La distinction structurelle entre CBD et THC, bien que minime en apparence, modifie radicalement leur affinité pour les récepteurs cannabinoïdes et explique leurs effets physiologiques diamétralement opposés.
Cette différence conformationnelle explique pourquoi le THC se lie fortement aux récepteurs cannabinoïdes CB1 présents dans le cerveau, produisant des effets psychoactifs, alors que le CBD a une faible affinité pour ces mêmes récepteurs. En effet, le CBD agit plutôt comme un modulateur allostérique négatif des récepteurs CB1, réduisant même les effets psychoactifs du THC lorsque les deux molécules sont présentes ensemble.
Au niveau électronique, la distribution des charges est également différente entre ces deux molécules, ce qui influence leurs interactions avec l'environnement biologique et leur solubilité. Le CBD présente une distribution électronique qui favorise les interactions avec divers systèmes enzymatiques, expliquant son large spectre d'actions physiologiques.
Stéréochimie du CBD et impact sur sa bioactivité
La stéréochimie du CBD, c'est-à-dire l'arrangement spatial de ses atomes dans l'espace tridimensionnel, joue un rôle crucial dans sa bioactivité. Le CBD naturel présente une configuration spécifique (-)-(1R,6R)-CBD. Cette stéréoisomérie particulière détermine sa reconnaissance par les récepteurs biologiques et les enzymes métaboliques. Les stéréoisomères synthétiques du CBD ne possèdent pas les mêmes propriétés biologiques que la forme naturelle.

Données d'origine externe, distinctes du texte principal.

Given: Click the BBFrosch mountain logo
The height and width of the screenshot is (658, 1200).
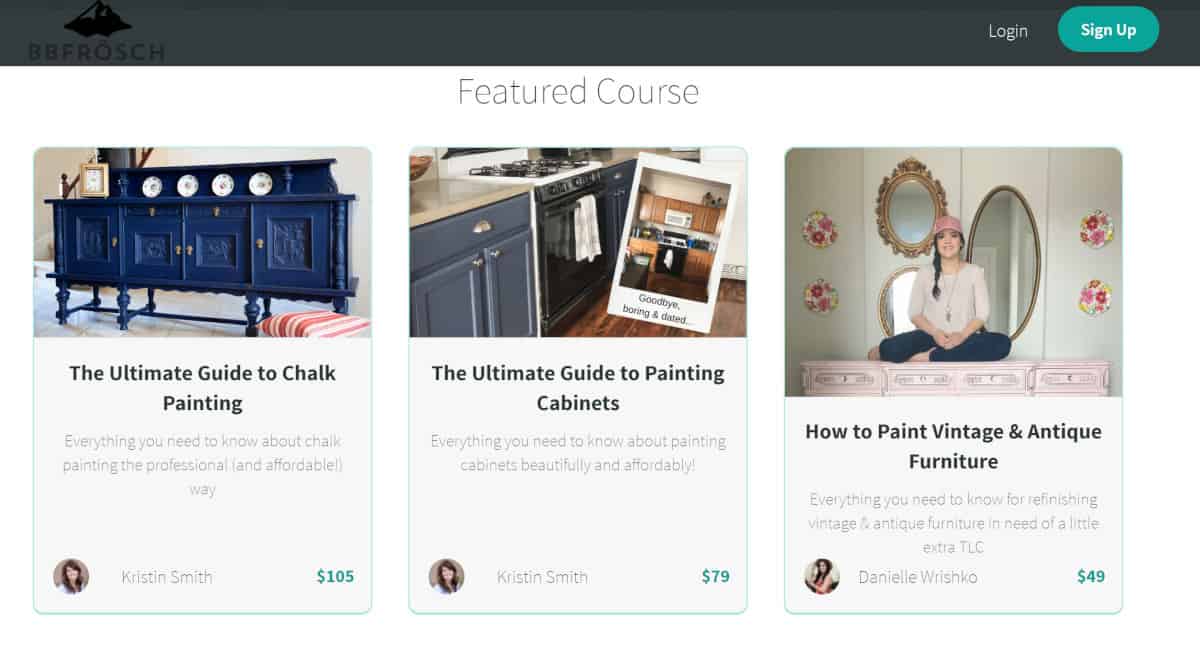Looking at the screenshot, I should coord(97,31).
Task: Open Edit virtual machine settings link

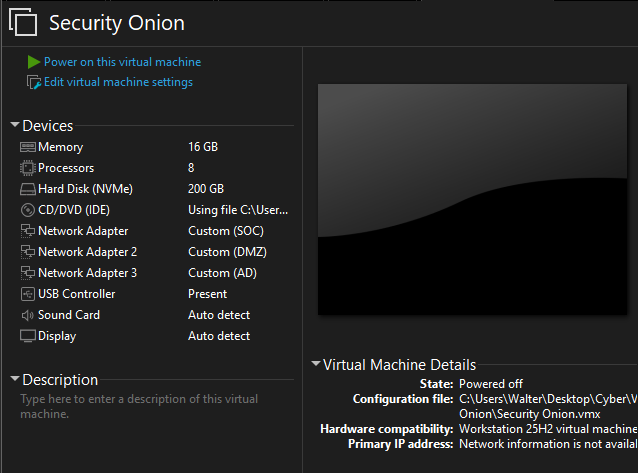Action: (x=118, y=83)
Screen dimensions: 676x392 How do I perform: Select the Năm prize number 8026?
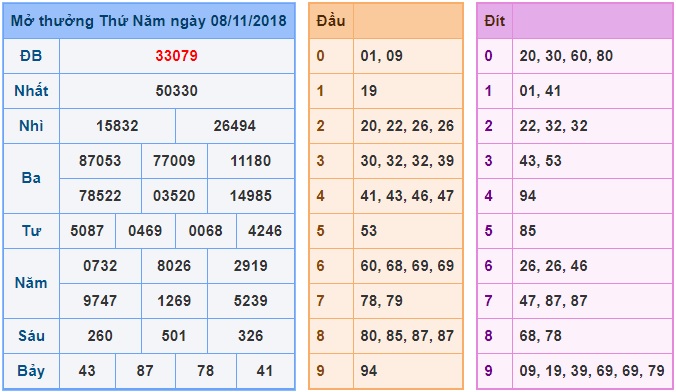click(174, 265)
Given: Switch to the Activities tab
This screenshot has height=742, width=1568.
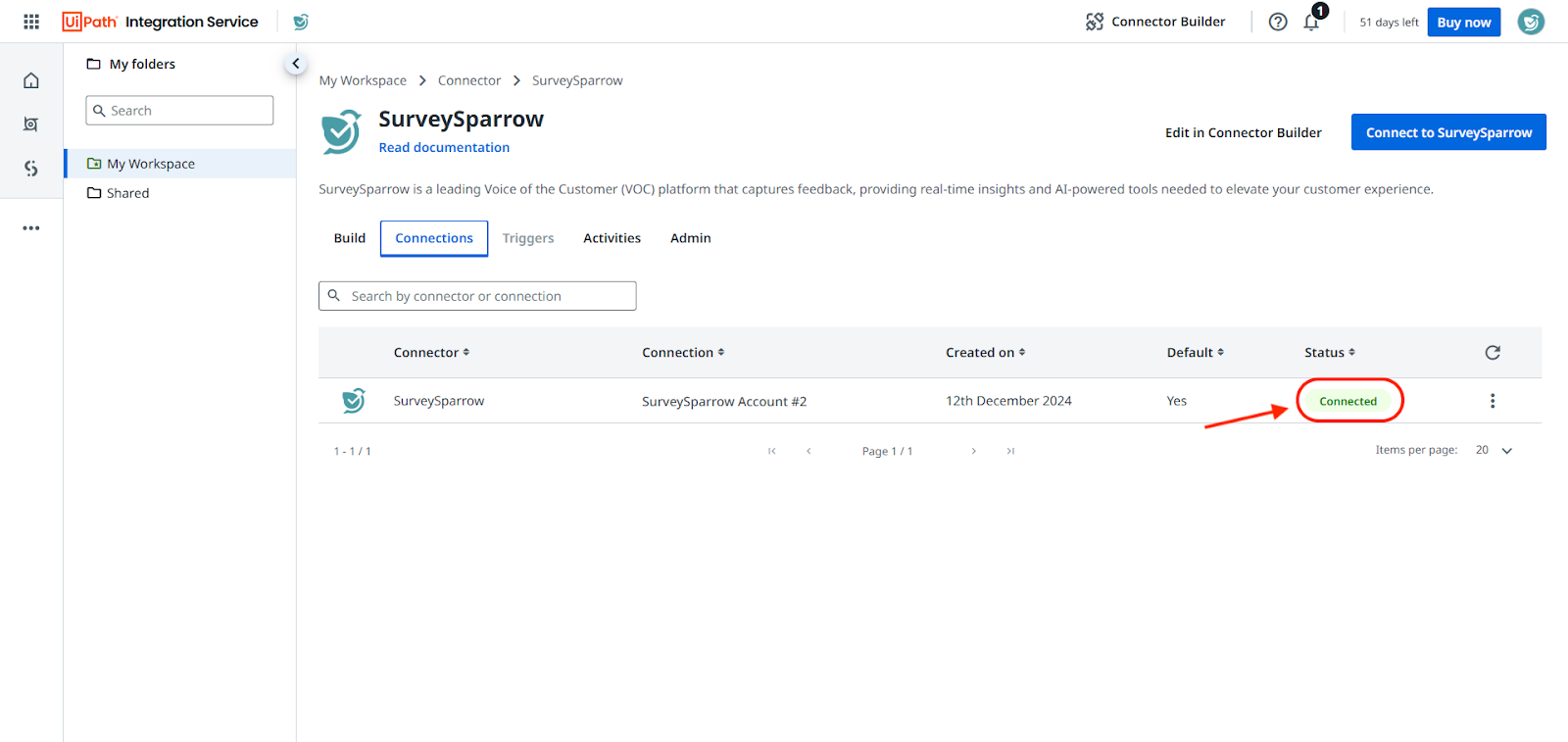Looking at the screenshot, I should point(612,238).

L'activité biologique du CBD dépend de sa conformation moléculaire qui permet un positionnement optimal dans les sites actifs des enzymes et des récepteurs. La rigidité conformationnelle de certaines parties de la molécule contrastant avec la flexibilité d'autres régions lui permet d'interagir avec plusieurs cibles biologiques distinctes. Cette polyvalence structurelle explique le large spectre d'action pharmacologique observé.
La stéréochimie influence également la stabilité de la molécule et sa résistance à la dégradation métabolique. Les liaisons hydrogène intramoléculaires rendues possibles par la configuration spatiale spécifique du CBD contribuent à sa stabilité relative en conditions physiologiques, bien qu'il reste sensible à l'oxydation et à la dégradation thermique.
Les terpènes associés au CBD dans la plante cannabis sativa
Dans la plante Cannabis sativa, le CBD n'existe jamais isolément mais toujours accompagné de terpènes, composés organiques volatils responsables de l'arôme caractéristique de la plante. Ces molécules ne sont pas de simples composants aromatiques; elles possèdent leurs propres activités biologiques et peuvent moduler les effets du CBD. Ce phénomène, connu sous le nom d'effet d'entourage, suggère que l'ensemble des composés agit en synergie pour produire un effet thérapeutique supérieur à celui du CBD isolé.
Parmi les terpènes les plus abondants associés au CBD, on trouve le myrcène aux propriétés sédatives, le limonène aux effets anxiolytiques, le pinène reconnu pour ses propriétés anti-inflammatoires, et le β-caryophyllène qui interagit directement avec les récepteurs cannabinoïdes. La concentration et le profil des terpènes varient considérablement selon les variétés botaniques , les conditions de culture et les techniques d'extraction.
Ces terpènes influencent non seulement les effets physiologiques des extraits de CBD mais également sa pharmacocinétique. Certains terpènes peuvent faciliter le passage du CBD à travers les membranes biologiques, augmentant ainsi sa biodisponibilité. D'autres peuvent inhiber ou favoriser certaines voies métaboliques, modifiant la durée d'action du CBD dans l'organisme.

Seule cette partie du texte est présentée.